- **How to complete this task**
Please quote exactly the lines below from the line containing "Leslie C. Griffin (150, 2345)" to the line containing "[Constitutional Law Concise", both lines included, and nothing else.

Dataset items
════════════════

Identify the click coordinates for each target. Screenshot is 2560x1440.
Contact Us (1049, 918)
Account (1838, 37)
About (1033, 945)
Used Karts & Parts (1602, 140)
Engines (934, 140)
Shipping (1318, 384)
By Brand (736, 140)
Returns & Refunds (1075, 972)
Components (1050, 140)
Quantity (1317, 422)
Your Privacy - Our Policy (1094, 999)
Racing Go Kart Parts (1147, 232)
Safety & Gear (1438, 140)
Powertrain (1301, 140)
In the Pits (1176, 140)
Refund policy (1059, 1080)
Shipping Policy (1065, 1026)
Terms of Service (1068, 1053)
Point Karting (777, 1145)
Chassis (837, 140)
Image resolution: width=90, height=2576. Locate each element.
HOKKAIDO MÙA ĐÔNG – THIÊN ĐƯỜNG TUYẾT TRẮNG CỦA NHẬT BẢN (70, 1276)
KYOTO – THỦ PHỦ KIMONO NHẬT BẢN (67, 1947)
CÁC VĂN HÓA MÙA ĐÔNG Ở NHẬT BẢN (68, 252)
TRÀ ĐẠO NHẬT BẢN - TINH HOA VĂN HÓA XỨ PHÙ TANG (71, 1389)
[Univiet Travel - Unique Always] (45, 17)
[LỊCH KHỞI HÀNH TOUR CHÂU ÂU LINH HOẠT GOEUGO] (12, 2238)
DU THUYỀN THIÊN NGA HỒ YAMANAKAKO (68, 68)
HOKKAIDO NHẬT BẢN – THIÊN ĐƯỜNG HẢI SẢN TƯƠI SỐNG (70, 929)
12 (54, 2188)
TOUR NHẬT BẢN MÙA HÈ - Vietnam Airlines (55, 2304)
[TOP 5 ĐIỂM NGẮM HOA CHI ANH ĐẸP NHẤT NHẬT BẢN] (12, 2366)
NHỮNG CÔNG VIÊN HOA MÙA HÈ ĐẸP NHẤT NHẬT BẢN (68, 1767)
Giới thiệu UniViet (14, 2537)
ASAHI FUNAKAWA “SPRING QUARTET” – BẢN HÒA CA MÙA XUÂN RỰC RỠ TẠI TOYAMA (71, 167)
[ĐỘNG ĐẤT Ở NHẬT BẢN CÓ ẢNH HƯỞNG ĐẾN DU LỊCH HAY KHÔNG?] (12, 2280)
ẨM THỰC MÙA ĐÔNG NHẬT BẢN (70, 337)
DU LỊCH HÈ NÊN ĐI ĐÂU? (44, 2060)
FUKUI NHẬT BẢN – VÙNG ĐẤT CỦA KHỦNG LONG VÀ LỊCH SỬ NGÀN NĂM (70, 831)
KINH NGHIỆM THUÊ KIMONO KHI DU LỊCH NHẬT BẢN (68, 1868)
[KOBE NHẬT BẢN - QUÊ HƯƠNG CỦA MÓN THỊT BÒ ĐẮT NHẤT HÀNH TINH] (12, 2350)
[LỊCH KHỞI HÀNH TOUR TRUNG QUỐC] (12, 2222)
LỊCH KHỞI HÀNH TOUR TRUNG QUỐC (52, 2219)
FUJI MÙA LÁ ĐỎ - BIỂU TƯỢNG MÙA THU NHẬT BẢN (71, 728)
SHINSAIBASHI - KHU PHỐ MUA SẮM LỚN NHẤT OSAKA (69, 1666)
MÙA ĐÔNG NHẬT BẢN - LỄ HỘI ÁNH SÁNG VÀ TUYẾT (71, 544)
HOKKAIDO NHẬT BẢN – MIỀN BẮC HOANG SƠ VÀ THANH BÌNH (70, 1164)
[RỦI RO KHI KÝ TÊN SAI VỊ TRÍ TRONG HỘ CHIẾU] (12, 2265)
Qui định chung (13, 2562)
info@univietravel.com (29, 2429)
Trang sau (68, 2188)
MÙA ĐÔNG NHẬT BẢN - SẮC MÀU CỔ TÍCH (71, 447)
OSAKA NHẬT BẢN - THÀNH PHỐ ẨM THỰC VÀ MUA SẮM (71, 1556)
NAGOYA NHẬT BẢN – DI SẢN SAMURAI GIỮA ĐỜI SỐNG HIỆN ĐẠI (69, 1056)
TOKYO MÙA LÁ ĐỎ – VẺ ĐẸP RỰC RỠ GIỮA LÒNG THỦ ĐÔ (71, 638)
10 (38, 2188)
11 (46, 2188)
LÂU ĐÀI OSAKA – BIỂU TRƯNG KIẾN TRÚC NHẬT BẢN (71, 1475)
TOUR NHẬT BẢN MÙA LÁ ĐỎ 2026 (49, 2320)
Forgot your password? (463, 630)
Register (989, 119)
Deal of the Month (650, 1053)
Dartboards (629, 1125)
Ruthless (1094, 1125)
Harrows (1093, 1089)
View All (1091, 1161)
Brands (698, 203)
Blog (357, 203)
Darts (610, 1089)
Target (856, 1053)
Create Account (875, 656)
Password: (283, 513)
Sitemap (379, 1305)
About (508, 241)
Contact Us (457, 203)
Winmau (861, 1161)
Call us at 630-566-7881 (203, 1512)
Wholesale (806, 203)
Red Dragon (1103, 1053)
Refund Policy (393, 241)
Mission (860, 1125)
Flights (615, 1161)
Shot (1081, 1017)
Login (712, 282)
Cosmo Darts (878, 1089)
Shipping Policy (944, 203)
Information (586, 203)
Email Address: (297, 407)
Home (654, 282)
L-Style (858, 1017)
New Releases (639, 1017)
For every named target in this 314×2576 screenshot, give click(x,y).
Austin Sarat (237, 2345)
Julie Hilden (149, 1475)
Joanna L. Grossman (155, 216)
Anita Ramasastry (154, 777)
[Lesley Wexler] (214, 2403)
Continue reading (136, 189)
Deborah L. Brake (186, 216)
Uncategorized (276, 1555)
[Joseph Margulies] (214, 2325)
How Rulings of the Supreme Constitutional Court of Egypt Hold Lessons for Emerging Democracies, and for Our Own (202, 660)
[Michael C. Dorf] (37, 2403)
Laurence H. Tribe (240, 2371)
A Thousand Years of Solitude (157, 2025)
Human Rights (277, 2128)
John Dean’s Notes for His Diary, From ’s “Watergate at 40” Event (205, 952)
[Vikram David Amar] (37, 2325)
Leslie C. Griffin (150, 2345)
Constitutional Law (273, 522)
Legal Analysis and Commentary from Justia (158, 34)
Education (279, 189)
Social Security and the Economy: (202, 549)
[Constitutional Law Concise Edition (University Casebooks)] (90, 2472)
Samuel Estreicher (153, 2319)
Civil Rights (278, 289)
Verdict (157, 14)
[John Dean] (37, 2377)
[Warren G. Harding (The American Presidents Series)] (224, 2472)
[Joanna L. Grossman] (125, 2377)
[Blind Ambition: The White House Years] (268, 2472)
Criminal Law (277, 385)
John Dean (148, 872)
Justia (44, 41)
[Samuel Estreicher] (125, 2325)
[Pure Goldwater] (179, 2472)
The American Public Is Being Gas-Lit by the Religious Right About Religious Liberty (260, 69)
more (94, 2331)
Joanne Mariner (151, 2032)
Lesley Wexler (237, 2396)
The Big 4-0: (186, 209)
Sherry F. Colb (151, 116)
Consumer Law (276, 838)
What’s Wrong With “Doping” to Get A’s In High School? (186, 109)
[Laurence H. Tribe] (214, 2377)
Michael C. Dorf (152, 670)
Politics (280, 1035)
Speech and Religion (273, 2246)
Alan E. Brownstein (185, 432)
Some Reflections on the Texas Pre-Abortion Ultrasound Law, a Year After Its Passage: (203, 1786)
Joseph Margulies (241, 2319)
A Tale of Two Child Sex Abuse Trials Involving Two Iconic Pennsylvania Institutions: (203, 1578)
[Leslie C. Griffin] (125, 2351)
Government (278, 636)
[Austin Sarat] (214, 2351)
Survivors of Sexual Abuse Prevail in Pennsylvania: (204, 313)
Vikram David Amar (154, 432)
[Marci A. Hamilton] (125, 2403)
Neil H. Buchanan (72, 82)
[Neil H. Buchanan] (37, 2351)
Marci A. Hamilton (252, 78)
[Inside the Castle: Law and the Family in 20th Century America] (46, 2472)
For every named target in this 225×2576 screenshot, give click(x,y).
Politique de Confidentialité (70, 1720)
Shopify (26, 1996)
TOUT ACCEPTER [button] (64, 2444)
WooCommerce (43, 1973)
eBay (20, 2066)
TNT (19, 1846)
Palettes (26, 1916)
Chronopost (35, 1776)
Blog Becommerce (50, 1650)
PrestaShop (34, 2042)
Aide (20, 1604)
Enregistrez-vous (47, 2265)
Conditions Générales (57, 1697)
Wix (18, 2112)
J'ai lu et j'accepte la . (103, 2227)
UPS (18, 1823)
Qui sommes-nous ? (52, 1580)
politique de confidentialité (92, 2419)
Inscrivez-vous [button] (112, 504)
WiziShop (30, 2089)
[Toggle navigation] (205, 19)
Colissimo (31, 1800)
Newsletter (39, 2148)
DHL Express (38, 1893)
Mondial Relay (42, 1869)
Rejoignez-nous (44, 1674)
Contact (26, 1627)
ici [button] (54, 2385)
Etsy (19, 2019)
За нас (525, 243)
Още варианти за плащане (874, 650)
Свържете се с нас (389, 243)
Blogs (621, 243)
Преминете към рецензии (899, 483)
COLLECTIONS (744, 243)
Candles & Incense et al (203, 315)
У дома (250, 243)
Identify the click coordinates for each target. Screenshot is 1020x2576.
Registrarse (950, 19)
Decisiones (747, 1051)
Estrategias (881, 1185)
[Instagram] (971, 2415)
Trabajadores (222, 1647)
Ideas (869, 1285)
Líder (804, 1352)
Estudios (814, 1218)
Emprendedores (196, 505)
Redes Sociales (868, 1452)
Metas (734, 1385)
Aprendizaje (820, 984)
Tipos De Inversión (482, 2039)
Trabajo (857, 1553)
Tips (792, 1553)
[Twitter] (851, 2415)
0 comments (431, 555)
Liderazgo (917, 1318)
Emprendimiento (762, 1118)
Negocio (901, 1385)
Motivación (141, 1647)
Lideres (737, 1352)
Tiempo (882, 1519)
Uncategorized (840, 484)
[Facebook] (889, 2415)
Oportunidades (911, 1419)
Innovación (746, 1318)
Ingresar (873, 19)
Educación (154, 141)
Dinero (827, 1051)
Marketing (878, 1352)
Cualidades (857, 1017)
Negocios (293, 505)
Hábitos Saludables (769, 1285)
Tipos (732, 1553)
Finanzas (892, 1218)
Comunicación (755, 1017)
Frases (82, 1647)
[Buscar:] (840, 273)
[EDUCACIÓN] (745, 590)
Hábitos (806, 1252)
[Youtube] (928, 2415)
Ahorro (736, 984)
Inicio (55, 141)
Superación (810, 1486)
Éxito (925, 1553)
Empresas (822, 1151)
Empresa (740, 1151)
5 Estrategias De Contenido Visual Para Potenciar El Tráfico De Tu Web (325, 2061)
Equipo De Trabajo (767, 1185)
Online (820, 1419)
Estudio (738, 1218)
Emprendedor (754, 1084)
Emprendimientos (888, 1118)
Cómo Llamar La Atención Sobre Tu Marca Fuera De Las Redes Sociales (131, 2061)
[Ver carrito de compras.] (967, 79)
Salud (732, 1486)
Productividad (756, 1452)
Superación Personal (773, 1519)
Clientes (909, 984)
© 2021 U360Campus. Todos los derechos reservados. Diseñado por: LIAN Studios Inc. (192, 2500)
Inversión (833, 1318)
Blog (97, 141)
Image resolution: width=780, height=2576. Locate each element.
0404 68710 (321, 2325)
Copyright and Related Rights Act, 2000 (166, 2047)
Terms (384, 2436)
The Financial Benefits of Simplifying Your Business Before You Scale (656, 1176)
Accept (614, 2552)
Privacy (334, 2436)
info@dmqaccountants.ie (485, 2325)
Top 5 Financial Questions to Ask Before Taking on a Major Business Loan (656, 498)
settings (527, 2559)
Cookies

════════════════

- **Response area**
Leslie C. Griffin (150, 2345)
Constitutional Law (273, 522)
Legal Analysis and Commentary from Justia (158, 34)
Education (279, 189)
Social Security and the Economy: (202, 549)
[Constitutional Law Concise Edition (University Casebooks)] (90, 2472)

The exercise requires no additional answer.